## Entries shown
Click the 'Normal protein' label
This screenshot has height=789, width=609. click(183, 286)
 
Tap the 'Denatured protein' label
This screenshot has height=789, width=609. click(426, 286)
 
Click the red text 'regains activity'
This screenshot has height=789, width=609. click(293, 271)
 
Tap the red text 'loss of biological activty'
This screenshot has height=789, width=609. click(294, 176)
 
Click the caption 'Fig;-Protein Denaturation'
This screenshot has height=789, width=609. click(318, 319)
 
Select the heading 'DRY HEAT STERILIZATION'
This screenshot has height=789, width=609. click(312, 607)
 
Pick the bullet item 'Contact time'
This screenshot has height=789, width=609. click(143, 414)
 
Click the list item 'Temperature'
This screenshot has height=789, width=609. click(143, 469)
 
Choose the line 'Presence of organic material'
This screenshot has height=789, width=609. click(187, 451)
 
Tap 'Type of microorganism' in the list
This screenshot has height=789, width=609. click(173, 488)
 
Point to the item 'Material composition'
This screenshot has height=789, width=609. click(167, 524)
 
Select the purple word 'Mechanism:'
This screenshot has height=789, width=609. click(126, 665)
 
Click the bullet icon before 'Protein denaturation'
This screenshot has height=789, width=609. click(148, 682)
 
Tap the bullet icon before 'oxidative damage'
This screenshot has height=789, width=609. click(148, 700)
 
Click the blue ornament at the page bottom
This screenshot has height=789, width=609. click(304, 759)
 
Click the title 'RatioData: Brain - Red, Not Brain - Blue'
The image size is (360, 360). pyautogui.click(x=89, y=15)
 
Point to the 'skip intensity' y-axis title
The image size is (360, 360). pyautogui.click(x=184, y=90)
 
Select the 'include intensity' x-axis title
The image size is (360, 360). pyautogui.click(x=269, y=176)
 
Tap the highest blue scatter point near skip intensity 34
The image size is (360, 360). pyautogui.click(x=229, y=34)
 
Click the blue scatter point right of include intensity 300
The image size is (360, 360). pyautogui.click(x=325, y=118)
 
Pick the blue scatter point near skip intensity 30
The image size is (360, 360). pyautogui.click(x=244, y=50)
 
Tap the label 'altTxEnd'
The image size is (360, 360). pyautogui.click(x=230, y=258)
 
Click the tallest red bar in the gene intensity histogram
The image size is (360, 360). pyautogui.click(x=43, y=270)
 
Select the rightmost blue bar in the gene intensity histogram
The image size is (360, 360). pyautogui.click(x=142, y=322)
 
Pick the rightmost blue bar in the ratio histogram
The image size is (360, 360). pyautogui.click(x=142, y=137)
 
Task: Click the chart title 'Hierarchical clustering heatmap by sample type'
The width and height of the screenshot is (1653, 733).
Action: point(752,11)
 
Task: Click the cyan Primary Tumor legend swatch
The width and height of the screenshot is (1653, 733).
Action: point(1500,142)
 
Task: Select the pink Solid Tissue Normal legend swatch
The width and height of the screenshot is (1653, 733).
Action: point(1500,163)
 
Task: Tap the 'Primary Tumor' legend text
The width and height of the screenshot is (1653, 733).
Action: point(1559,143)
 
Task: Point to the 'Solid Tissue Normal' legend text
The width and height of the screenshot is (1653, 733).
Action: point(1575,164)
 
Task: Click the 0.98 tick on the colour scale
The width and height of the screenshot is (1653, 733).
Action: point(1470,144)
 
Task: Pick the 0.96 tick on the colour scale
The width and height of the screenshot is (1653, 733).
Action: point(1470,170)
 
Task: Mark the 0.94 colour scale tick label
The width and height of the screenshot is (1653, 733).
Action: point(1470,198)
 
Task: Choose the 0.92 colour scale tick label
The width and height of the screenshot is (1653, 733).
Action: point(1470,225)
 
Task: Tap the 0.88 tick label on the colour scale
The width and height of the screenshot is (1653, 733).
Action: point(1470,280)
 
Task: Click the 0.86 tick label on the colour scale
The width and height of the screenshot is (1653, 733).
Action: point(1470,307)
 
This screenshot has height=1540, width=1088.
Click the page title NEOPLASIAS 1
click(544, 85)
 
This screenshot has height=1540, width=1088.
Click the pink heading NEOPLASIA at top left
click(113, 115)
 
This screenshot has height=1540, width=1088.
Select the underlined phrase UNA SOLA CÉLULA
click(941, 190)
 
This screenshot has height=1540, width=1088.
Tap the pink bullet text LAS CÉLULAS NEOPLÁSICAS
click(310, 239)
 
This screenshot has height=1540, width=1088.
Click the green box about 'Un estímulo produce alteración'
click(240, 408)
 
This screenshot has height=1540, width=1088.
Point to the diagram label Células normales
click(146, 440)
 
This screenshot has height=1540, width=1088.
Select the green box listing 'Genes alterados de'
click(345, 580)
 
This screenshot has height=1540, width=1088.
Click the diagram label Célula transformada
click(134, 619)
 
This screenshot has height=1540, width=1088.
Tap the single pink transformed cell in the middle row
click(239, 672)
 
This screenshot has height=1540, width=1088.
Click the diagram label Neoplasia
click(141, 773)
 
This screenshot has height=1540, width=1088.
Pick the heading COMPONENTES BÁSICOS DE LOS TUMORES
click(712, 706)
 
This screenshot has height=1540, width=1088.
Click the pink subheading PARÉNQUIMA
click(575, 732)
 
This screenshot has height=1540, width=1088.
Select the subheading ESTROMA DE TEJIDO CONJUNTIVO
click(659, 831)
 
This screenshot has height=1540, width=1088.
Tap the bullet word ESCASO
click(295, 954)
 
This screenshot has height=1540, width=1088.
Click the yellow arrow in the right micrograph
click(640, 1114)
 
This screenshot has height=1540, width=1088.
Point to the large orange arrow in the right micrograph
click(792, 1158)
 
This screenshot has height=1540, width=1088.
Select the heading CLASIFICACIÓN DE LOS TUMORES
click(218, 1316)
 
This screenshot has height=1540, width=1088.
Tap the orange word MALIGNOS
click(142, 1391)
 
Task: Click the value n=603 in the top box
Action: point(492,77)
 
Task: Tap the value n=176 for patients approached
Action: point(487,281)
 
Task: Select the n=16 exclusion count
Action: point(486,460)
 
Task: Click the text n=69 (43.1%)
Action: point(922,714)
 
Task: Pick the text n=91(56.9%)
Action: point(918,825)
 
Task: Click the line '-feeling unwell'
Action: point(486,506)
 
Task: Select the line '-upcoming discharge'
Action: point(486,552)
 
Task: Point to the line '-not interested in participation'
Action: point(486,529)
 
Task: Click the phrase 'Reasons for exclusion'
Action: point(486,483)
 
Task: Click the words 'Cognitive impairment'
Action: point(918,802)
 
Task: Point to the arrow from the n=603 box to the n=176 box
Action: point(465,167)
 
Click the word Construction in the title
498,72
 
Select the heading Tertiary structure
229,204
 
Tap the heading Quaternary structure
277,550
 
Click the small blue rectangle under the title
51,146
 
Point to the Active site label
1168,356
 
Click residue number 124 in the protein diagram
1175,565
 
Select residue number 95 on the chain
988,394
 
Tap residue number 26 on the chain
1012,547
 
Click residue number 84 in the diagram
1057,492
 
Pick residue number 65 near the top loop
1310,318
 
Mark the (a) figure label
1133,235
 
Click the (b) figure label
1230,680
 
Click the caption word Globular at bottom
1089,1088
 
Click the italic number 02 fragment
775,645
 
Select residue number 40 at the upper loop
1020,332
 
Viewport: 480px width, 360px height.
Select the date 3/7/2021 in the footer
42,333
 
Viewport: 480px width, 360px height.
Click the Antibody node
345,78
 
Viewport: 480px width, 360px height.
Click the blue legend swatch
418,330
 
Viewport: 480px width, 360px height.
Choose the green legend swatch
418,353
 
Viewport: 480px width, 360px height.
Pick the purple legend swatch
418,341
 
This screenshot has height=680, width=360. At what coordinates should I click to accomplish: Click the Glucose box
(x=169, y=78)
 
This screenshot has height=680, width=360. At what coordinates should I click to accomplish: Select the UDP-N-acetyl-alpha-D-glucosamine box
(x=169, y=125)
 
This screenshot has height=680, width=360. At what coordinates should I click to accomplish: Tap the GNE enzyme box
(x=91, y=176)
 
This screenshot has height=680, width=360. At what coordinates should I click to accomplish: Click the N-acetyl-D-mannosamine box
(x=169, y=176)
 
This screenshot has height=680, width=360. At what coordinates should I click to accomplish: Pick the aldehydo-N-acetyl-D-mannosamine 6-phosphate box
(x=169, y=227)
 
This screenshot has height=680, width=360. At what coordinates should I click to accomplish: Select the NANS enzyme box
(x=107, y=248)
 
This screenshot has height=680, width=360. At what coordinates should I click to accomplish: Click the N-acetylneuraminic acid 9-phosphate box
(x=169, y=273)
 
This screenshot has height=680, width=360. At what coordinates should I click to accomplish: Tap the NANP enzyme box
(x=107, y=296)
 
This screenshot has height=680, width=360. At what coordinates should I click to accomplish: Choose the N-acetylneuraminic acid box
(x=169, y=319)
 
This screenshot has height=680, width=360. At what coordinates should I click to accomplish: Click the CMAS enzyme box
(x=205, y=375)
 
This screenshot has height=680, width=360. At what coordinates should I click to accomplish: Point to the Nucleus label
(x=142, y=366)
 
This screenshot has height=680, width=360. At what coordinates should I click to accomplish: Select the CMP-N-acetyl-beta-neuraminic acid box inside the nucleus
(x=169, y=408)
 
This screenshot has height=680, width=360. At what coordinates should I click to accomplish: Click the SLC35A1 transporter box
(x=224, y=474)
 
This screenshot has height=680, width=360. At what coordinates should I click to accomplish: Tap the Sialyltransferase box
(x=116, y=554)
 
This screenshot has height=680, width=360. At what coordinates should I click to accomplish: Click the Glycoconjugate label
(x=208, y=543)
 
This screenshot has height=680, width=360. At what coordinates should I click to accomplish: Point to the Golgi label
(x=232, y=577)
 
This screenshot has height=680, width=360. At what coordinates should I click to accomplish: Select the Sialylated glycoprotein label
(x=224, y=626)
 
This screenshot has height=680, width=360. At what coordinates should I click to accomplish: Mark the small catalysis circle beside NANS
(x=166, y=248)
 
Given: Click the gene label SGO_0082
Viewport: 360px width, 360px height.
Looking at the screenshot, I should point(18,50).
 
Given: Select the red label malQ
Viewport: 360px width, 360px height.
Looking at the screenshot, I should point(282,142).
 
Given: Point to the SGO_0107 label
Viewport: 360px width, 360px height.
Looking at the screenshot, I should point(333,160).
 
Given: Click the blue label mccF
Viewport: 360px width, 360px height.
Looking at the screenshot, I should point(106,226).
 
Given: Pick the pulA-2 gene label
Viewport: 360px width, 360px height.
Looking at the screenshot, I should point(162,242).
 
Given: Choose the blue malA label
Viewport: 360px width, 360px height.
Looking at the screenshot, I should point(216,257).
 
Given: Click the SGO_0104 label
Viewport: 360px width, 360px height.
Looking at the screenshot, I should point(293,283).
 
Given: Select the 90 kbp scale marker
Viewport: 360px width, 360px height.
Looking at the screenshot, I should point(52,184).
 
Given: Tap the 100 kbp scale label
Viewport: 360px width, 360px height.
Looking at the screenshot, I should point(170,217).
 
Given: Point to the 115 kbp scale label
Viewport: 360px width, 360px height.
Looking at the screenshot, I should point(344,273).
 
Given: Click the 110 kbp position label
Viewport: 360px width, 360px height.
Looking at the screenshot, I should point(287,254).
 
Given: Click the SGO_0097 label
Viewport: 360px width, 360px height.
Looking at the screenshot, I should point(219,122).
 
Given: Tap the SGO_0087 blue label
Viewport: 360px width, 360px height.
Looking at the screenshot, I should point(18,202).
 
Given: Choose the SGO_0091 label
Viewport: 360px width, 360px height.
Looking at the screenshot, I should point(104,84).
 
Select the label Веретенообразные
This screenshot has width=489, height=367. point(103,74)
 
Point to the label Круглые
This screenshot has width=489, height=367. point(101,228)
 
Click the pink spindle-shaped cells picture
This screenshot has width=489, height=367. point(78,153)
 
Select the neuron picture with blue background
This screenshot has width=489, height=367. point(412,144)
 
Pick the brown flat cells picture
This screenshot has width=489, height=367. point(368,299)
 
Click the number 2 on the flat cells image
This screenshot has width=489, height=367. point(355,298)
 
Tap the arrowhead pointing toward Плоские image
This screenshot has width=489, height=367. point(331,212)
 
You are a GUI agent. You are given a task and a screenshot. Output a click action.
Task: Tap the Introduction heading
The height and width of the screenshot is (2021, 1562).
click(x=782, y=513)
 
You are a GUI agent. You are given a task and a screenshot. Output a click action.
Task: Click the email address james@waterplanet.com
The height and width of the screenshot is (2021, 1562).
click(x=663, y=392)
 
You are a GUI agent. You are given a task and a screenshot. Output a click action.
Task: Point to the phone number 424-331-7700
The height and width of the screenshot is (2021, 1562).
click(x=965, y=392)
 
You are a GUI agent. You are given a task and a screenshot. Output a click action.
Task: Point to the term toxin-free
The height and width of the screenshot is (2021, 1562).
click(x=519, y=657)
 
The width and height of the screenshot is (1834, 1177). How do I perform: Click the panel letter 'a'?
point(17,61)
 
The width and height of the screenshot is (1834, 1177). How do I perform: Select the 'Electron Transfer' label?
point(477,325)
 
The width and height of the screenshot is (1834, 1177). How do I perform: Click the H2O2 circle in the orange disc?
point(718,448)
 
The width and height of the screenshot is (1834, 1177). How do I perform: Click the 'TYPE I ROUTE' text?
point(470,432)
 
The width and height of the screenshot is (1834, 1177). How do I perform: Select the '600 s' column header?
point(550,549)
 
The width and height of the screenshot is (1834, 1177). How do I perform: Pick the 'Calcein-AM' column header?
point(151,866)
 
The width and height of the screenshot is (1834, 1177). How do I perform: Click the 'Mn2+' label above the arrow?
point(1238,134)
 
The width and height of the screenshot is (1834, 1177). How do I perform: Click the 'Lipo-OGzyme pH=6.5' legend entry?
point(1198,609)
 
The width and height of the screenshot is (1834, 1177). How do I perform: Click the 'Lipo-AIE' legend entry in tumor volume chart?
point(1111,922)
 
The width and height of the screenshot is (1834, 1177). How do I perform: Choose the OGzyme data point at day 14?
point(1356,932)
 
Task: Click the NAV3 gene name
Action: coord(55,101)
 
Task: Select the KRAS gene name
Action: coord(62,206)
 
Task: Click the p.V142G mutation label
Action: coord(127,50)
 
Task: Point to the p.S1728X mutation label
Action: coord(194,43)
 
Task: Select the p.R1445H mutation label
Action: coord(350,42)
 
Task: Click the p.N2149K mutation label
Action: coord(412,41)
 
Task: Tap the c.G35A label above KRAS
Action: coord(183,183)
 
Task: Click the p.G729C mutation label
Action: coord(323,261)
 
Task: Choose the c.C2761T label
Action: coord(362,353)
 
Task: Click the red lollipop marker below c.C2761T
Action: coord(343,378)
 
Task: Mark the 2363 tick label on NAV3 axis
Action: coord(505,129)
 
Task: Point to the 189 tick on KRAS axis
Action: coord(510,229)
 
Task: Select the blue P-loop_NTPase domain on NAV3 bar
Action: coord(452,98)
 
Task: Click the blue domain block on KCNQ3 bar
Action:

## How to complete this task
Go through the material above and output exactly the lines from the one containing "Given: Click the gene label SGO_0082" through the one containing "Looking at the screenshot, I should point(282,142).".

## The completed task
Given: Click the gene label SGO_0082
Viewport: 360px width, 360px height.
Looking at the screenshot, I should point(18,50).
 
Given: Select the red label malQ
Viewport: 360px width, 360px height.
Looking at the screenshot, I should point(282,142).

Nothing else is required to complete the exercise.